____ MATERIAL SHOWN

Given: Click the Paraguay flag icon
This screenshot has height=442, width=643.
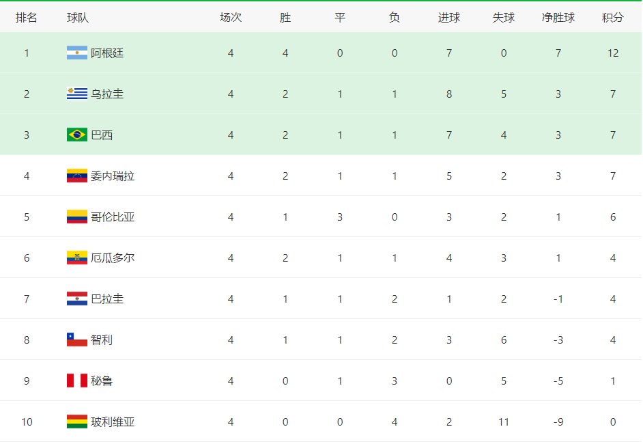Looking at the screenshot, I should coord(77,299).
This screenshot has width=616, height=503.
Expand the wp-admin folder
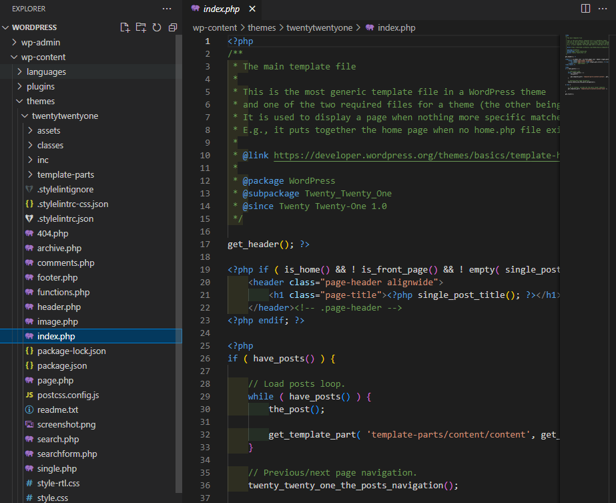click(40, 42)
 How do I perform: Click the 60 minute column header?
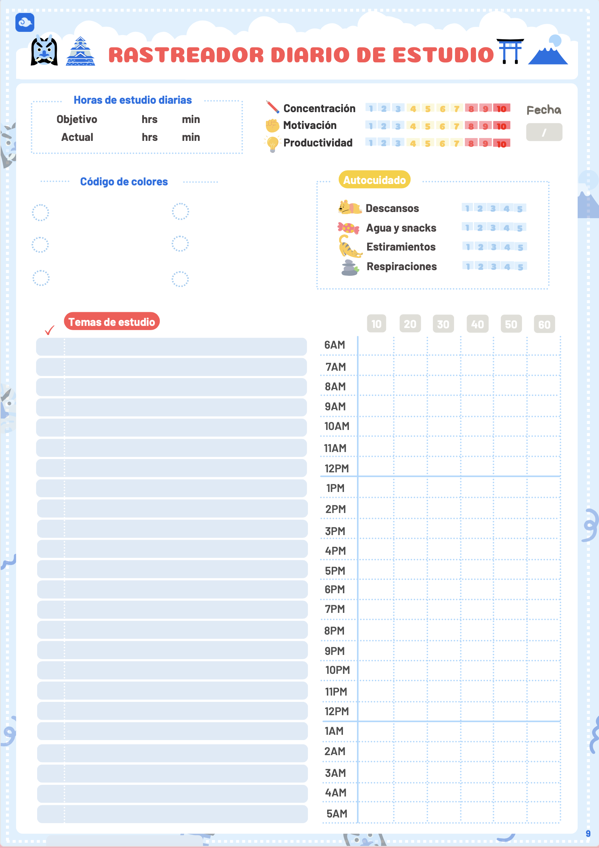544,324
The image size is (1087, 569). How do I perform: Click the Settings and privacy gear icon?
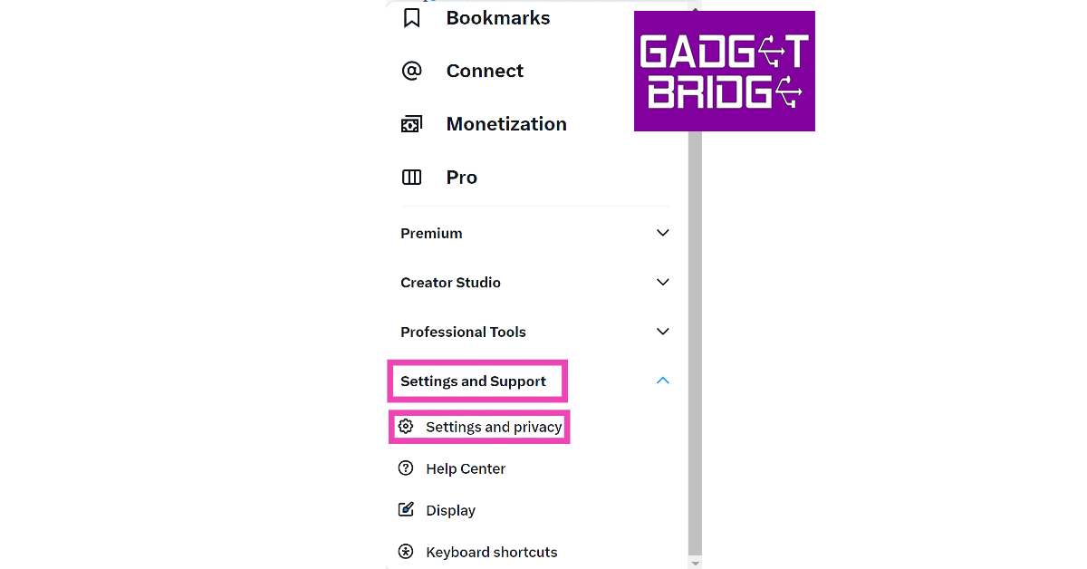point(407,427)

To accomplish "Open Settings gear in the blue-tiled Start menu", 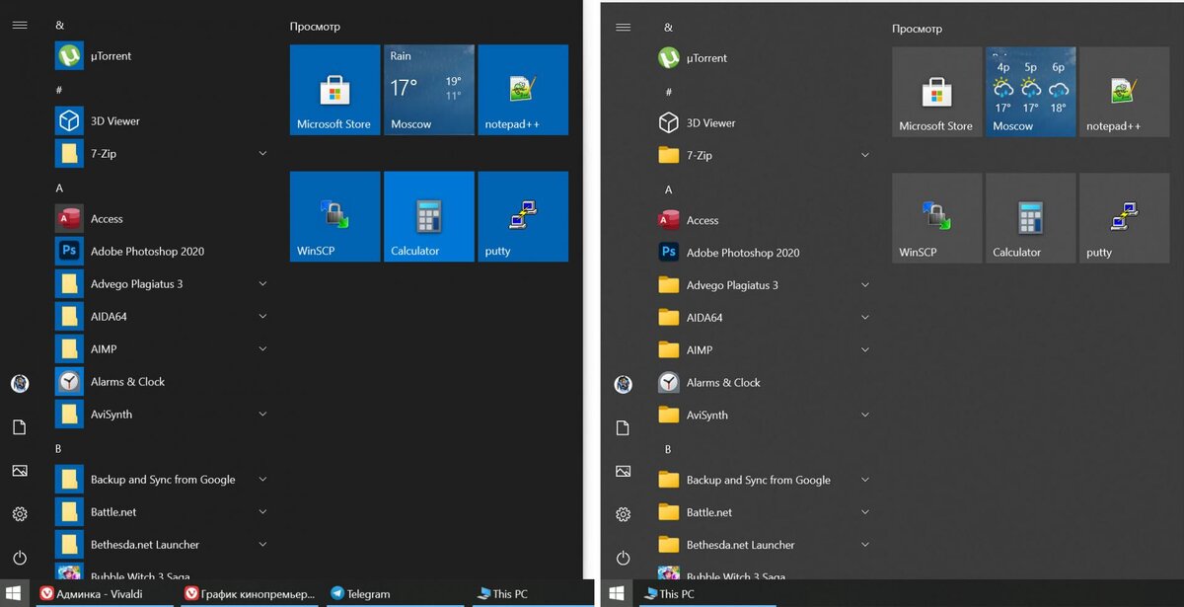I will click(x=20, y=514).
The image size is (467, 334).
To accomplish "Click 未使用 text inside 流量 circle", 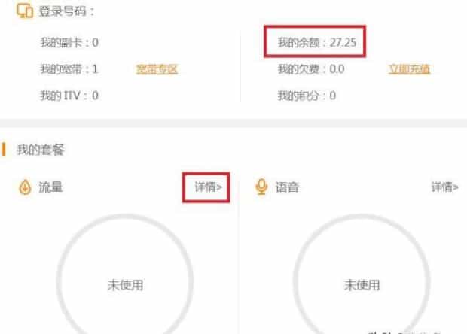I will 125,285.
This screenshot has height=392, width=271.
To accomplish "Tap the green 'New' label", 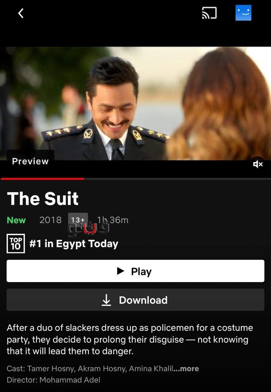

________
____ MATERIAL SHOWN

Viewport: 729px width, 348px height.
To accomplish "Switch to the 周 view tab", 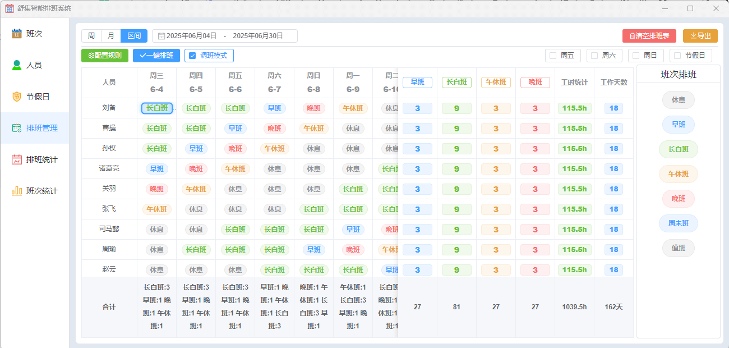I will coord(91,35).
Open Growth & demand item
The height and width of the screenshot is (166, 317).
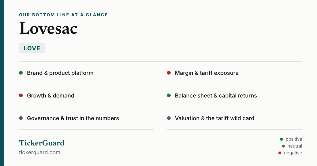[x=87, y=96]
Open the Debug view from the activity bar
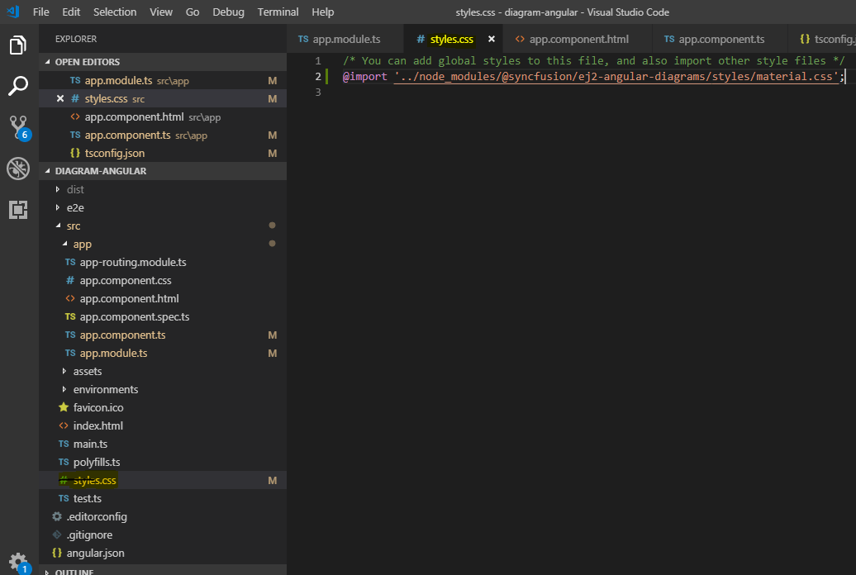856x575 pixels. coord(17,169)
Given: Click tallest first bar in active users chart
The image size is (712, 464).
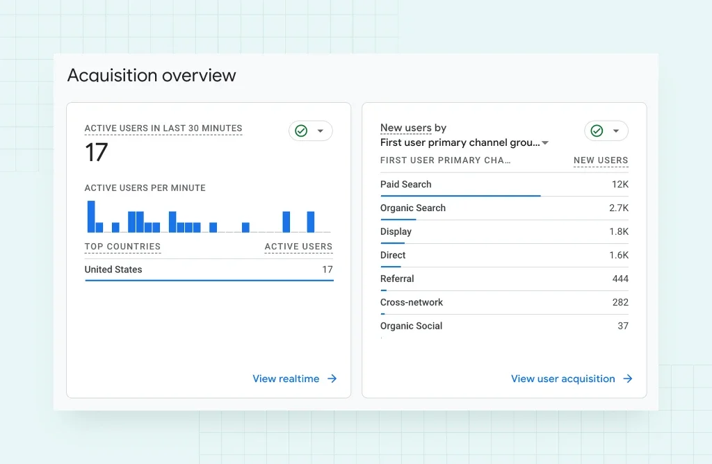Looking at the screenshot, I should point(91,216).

________

WORK INSTRUCTION >> Which of the lines above carry the string "Given"? Pick them out and copy them.

RESPONSE >>
Given: Click the Paraguay flag icon
Given: Click tallest first bar in active users chart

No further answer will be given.